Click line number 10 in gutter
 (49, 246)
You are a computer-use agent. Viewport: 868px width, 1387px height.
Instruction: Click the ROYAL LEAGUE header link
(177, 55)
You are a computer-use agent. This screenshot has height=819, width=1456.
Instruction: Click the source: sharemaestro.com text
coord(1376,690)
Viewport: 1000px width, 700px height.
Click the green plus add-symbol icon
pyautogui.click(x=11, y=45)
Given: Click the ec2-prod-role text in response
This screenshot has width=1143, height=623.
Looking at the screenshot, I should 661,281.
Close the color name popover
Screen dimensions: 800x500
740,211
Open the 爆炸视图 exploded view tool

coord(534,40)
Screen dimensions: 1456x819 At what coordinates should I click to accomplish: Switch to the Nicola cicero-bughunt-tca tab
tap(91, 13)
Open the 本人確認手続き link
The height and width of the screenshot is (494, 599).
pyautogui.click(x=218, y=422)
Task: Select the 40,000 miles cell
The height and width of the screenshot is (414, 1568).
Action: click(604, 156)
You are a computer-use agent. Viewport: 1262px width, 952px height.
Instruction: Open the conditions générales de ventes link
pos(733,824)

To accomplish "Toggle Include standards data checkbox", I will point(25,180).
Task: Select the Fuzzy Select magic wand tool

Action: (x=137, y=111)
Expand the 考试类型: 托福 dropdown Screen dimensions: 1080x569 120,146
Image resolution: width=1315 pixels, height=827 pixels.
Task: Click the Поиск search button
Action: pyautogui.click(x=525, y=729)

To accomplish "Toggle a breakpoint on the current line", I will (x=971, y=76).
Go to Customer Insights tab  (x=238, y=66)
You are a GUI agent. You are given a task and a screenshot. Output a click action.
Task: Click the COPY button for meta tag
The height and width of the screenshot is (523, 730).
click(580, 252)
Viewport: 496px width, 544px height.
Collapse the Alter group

^^^^

● Problem to solve:
Turn the records above into a numbered list, one item per line, and leave out the blank lines.

● Correct response:
1. Click line number 10 in gutter
2.  (49, 246)
3. You are a computer-use agent. Viewport: 868px width, 1387px height.
4. Instruction: Click the ROYAL LEAGUE header link
5. (177, 55)
6. You are a computer-use agent. This screenshot has height=819, width=1456.
7. Instruction: Click the source: sharemaestro.com text
8. coord(1376,690)
9. Viewport: 1000px width, 700px height.
10. Click the green plus add-symbol icon
11. pyautogui.click(x=11, y=45)
12. Given: Click the ec2-prod-role text in response
13. This screenshot has width=1143, height=623.
14. Looking at the screenshot, I should 661,281.
15. Close the color name popover
16. Screen dimensions: 800x500
17. 740,211
18. Open the 爆炸视图 exploded view tool
19. coord(534,40)
20. Screen dimensions: 1456x819 At what coordinates should I click to accomplish: Switch to the Nicola cicero-bughunt-tca tab
21. tap(91, 13)
22. Open the 本人確認手続き link
23. The height and width of the screenshot is (494, 599).
24. pyautogui.click(x=218, y=422)
25. Task: Select the 40,000 miles cell
26. The height and width of the screenshot is (414, 1568).
27. Action: click(604, 156)
28. You are a computer-use agent. Viewport: 1262px width, 952px height.
29. Instruction: Open the conditions générales de ventes link
30. pos(733,824)
31. To accomplish "Toggle Include standards data checkbox", I will point(25,180).
32. Task: Select the Fuzzy Select magic wand tool
33. Action: (x=137, y=111)
34. Expand the 考试类型: 托福 dropdown Screen dimensions: 1080x569 120,146
35. Image resolution: width=1315 pixels, height=827 pixels.
36. Task: Click the Поиск search button
37. Action: pyautogui.click(x=525, y=729)
38. To accomplish "Toggle a breakpoint on the current line", I will (x=971, y=76).
39. Go to Customer Insights tab  (x=238, y=66)
40. You are a GUI agent. You are given a task and a screenshot. Output a click action.
41. Task: Click the COPY button for meta tag
42. The height and width of the screenshot is (523, 730).
43. click(580, 252)
44. Viewport: 496px width, 544px height.
45. Collapse the Alter group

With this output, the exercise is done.